» **EXERCISE AIM**: Every line of the entries below that carries the string "computer" should be copied.

[EXERCISE DATA — start]

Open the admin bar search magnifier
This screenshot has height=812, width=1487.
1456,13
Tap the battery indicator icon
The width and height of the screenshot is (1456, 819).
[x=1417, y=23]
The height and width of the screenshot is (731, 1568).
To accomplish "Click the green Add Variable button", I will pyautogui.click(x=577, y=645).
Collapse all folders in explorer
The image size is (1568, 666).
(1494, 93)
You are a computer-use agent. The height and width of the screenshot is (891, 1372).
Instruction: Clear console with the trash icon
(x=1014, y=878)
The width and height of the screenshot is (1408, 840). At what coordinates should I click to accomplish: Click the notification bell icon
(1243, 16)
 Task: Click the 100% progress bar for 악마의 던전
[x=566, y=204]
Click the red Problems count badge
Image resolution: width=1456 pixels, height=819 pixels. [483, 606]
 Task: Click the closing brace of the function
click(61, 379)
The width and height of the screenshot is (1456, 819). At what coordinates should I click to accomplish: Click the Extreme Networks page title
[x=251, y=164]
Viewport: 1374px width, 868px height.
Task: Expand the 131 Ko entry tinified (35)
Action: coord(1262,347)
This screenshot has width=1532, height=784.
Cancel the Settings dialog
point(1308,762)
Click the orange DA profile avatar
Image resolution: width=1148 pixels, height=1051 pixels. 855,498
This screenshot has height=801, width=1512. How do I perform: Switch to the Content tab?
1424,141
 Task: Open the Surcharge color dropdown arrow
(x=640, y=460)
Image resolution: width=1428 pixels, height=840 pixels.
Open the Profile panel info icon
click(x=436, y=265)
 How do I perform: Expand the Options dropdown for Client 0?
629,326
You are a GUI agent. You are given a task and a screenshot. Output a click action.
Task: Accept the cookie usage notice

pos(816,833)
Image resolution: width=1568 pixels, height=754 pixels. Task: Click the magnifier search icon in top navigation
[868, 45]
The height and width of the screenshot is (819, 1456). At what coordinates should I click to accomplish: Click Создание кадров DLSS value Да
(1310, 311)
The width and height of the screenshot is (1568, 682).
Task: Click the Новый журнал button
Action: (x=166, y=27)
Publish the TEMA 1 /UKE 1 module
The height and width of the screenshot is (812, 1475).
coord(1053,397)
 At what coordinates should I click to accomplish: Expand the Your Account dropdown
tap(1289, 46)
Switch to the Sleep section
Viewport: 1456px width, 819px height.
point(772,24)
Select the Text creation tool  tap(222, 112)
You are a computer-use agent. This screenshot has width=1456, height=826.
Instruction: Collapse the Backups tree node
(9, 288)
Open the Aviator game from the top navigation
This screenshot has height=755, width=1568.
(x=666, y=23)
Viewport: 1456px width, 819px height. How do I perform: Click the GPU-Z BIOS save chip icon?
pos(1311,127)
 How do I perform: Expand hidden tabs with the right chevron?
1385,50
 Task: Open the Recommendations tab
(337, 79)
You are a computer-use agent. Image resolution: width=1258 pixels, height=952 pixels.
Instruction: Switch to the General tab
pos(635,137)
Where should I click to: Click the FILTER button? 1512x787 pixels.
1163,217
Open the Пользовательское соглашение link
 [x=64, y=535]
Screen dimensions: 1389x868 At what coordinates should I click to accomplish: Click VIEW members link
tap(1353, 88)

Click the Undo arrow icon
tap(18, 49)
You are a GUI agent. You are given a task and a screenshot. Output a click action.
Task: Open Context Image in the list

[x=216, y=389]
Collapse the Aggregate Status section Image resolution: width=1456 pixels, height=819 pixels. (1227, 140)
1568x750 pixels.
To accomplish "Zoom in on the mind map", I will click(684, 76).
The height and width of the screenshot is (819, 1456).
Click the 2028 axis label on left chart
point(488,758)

[EXERCISE DATA — finish]

» **YOUR SOLUTION**:
You are a computer-use agent. The height and width of the screenshot is (891, 1372).
You are a computer-use agent. This screenshot has width=1456, height=826.
You are a computer-use agent. Image resolution: width=1258 pixels, height=952 pixels.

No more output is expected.